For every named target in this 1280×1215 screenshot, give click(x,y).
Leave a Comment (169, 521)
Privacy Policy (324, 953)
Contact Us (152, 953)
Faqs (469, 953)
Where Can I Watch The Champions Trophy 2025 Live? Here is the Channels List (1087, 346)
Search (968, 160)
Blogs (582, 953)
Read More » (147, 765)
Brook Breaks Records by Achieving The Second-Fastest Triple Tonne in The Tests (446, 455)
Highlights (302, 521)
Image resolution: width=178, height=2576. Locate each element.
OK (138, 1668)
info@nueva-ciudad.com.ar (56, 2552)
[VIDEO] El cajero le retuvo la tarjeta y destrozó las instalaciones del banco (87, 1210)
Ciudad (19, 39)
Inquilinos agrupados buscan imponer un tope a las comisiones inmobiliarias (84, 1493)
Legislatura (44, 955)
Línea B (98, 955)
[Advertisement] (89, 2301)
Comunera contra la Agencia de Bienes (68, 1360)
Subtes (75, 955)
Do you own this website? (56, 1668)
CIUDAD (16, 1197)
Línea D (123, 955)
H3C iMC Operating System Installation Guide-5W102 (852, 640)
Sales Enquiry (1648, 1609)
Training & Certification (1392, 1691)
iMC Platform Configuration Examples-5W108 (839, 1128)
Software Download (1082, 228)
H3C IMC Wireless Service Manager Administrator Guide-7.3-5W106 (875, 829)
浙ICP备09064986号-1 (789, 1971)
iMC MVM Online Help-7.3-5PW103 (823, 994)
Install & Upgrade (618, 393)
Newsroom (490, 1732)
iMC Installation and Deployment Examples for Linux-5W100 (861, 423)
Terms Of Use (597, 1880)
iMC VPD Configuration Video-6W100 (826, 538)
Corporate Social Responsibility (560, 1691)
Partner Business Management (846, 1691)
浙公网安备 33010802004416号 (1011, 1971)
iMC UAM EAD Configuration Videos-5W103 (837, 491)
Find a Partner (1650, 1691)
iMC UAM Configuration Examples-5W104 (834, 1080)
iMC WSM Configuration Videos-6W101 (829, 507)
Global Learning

= = =

### Problem requirements:
From the first line of the data through the line with "Ciudad (19, 39)", quote each line exactly and add nothing else.

### Exercise result:
For every named target in this 1280×1215 screenshot, give click(x,y).
Leave a Comment (169, 521)
Privacy Policy (324, 953)
Contact Us (152, 953)
Faqs (469, 953)
Where Can I Watch The Champions Trophy 2025 Live? Here is the Channels List (1087, 346)
Search (968, 160)
Blogs (582, 953)
Read More » (147, 765)
Brook Breaks Records by Achieving The Second-Fastest Triple Tonne in The Tests (446, 455)
Highlights (302, 521)
Image resolution: width=178, height=2576. Locate each element.
OK (138, 1668)
info@nueva-ciudad.com.ar (56, 2552)
[VIDEO] El cajero le retuvo la tarjeta y destrozó las instalaciones del banco (87, 1210)
Ciudad (19, 39)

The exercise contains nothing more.